### TASK TO COMPLETE
Every line from the first in the listing below to the line containing "The height and width of the screenshot is (258, 700)." is to be repeated exactly, and no line past it.

### SOURCE DATA
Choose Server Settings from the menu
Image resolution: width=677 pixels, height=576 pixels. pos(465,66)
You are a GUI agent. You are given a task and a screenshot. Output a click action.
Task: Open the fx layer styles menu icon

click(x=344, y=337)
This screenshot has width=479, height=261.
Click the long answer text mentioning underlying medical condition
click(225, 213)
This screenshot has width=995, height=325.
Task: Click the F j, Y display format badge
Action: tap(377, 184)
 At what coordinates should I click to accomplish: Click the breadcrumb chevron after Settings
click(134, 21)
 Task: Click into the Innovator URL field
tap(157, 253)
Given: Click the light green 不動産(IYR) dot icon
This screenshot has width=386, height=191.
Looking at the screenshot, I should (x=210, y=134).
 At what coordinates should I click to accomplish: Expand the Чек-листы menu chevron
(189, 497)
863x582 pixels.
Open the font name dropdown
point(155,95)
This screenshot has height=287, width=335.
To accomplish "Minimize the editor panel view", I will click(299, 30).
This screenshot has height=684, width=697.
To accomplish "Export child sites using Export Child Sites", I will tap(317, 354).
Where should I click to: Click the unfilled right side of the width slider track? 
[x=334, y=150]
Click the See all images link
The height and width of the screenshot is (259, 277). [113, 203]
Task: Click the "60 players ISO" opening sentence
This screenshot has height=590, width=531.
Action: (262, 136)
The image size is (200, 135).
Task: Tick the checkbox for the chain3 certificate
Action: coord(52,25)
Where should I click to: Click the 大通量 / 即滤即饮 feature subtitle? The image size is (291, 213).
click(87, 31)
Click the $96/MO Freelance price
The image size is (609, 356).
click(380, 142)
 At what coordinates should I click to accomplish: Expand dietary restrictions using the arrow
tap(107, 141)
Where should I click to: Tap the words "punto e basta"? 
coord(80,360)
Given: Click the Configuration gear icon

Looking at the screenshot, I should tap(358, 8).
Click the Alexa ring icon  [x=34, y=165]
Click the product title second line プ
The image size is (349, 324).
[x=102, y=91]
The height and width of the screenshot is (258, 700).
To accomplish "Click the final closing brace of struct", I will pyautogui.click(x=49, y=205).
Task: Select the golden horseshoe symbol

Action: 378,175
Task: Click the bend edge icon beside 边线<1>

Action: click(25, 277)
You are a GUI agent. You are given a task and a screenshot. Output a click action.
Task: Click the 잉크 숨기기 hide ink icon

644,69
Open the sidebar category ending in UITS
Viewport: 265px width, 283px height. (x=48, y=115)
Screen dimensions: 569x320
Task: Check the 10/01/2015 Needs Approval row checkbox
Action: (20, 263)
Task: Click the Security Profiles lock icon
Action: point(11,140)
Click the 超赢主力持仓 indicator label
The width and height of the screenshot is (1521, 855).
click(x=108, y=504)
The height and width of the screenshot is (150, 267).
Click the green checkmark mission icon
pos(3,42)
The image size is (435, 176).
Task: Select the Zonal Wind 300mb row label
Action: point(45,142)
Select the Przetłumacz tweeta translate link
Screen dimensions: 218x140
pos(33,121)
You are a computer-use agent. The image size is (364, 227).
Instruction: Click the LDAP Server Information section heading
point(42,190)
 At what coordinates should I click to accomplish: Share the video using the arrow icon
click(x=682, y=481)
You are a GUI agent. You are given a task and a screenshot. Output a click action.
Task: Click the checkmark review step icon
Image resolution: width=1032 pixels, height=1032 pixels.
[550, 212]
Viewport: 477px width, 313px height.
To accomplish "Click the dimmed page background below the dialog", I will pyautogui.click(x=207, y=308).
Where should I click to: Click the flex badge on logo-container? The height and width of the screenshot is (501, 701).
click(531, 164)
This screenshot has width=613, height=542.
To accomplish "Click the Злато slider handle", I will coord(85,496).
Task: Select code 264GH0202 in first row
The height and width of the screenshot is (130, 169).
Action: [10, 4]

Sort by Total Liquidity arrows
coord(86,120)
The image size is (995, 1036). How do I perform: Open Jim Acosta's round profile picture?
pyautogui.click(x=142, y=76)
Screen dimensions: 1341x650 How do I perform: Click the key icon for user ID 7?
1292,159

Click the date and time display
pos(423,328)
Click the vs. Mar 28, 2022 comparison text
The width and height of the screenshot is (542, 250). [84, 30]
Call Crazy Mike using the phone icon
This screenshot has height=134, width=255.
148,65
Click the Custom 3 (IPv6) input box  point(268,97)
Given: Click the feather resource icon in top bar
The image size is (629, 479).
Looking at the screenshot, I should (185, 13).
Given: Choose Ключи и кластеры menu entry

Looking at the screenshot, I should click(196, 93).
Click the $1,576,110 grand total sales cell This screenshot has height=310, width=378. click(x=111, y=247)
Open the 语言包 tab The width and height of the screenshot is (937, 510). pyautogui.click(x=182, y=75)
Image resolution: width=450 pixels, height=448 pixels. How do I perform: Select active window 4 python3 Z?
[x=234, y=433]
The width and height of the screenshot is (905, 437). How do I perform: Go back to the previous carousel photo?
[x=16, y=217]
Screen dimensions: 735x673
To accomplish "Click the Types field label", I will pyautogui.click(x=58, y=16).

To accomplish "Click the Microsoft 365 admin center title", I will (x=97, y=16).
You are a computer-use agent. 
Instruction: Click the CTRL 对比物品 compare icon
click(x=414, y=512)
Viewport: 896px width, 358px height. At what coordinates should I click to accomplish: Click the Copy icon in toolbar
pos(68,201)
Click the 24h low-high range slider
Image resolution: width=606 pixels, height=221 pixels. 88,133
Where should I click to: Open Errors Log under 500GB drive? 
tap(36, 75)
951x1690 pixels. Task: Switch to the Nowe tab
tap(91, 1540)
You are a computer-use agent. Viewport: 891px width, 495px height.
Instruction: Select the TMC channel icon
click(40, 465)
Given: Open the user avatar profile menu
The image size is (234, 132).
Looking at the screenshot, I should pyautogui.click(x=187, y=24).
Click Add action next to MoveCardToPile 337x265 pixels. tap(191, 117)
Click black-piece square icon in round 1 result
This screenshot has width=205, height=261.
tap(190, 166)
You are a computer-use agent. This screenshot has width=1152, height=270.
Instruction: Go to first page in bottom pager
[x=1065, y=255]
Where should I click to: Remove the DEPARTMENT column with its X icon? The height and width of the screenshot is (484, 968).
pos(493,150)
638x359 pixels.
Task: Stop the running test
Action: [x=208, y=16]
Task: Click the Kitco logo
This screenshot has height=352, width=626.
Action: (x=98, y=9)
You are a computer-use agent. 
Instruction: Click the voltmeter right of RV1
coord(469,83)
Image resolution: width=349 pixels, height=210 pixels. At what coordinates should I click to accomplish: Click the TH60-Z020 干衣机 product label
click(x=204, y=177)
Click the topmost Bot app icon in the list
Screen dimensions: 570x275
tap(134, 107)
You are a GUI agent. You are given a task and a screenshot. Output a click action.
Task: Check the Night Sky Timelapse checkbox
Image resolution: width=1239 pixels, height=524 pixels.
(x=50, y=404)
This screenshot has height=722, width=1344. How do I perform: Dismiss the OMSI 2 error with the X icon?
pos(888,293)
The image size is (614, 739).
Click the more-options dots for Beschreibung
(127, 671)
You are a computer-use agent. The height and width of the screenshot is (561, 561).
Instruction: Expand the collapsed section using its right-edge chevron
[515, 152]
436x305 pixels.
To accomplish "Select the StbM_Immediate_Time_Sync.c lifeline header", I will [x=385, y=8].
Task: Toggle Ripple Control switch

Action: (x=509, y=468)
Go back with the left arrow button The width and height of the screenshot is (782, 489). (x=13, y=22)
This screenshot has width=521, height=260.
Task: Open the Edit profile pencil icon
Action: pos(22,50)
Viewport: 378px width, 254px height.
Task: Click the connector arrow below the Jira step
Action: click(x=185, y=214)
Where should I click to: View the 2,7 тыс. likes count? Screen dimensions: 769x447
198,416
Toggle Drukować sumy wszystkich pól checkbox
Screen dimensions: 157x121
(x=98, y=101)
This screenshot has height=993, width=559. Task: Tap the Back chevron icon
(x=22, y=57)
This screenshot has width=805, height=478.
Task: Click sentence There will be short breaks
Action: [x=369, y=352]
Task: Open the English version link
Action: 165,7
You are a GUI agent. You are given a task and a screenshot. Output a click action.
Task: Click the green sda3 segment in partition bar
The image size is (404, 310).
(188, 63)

### RESULT OF THE EXERCISE
Choose Server Settings from the menu
Image resolution: width=677 pixels, height=576 pixels. pos(465,66)
You are a GUI agent. You are given a task and a screenshot. Output a click action.
Task: Open the fx layer styles menu icon

click(x=344, y=337)
This screenshot has width=479, height=261.
Click the long answer text mentioning underlying medical condition
click(225, 213)
This screenshot has width=995, height=325.
Task: Click the F j, Y display format badge
Action: tap(377, 184)
 At what coordinates should I click to accomplish: Click the breadcrumb chevron after Settings
click(134, 21)
 Task: Click into the Innovator URL field
tap(157, 253)
Given: Click the light green 不動産(IYR) dot icon
This screenshot has width=386, height=191.
Looking at the screenshot, I should (x=210, y=134).
 At what coordinates should I click to accomplish: Expand the Чек-листы menu chevron
(189, 497)
863x582 pixels.
Open the font name dropdown
point(155,95)
This screenshot has height=287, width=335.
To accomplish "Minimize the editor panel view", I will click(299, 30).
This screenshot has height=684, width=697.
To accomplish "Export child sites using Export Child Sites", I will tap(317, 354).
Where should I click to: Click the unfilled right side of the width slider track? 
[x=334, y=150]
Click the See all images link
The height and width of the screenshot is (259, 277). [113, 203]
Task: Click the "60 players ISO" opening sentence
This screenshot has height=590, width=531.
Action: (262, 136)
The image size is (200, 135).
Task: Tick the checkbox for the chain3 certificate
Action: coord(52,25)
Where should I click to: Click the 大通量 / 即滤即饮 feature subtitle? The image size is (291, 213).
click(87, 31)
Click the $96/MO Freelance price
The image size is (609, 356).
click(380, 142)
 At what coordinates should I click to accomplish: Expand dietary restrictions using the arrow
tap(107, 141)
Where should I click to: Tap the words "punto e basta"? 
coord(80,360)
Given: Click the Configuration gear icon

Looking at the screenshot, I should tap(358, 8).
Click the Alexa ring icon  [x=34, y=165]
Click the product title second line プ
The image size is (349, 324).
[x=102, y=91]
The height and width of the screenshot is (258, 700).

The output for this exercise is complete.